After the conquest of Constantinople by the Franks in 1204, the islands found themselves shared amongst the Venetians, Genoese and "Frankish" princes (Frankokratia). Under this rule, shipping and trade flourished. The fall of Constantinople in 1453 and the founding of the Ottoman Empire resulted in a period of destruction, plundering and persecution for the islands. The occupation also led to the decline of the Christian population. In the early 16th century, the islands began to enjoy a period of prosperity.

The inhabitants of the islands were actively involved in the Greek War of Independence, and the emergence of leaders in the struggle, such as Lykourgos Logothetis, Konstantinos Kanaris and Dimitrios Papanikolis, brought about reprisals from the Turkish authorities.

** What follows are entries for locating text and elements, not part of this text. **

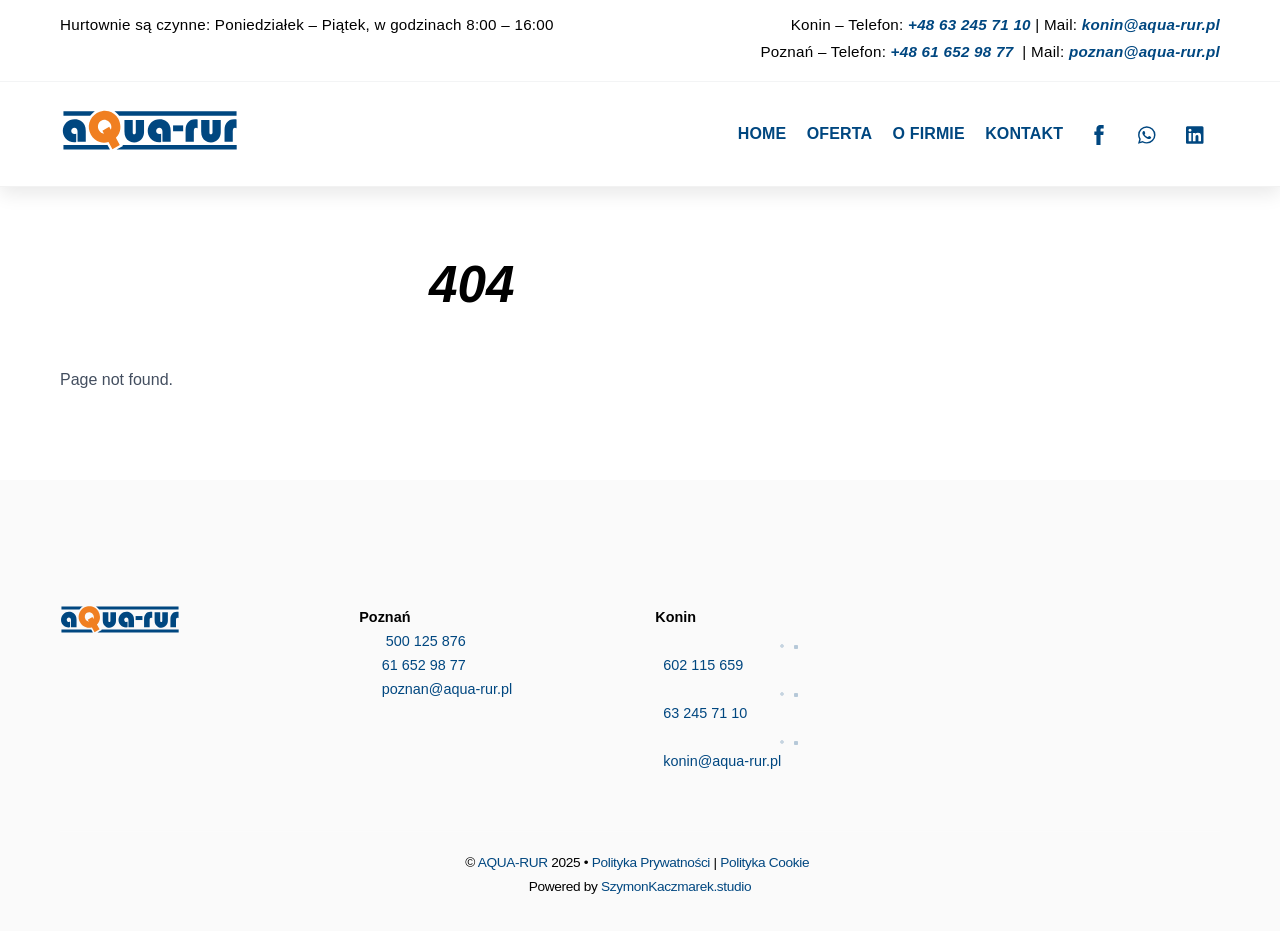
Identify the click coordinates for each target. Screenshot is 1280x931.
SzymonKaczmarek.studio (676, 886)
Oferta (839, 133)
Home (762, 133)
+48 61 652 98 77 (952, 51)
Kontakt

The massacres of Chios in 1822 and Psara in 1824 brought attention from European powers, which helped the Greek cause.

However, due to their position, close to the Anatolian coast, the Turks did not let go of their hold on the islands easily. It was not until 1912, when the islands of the north Aegean were finally incorporated into the Greek state, during the First Balkan War.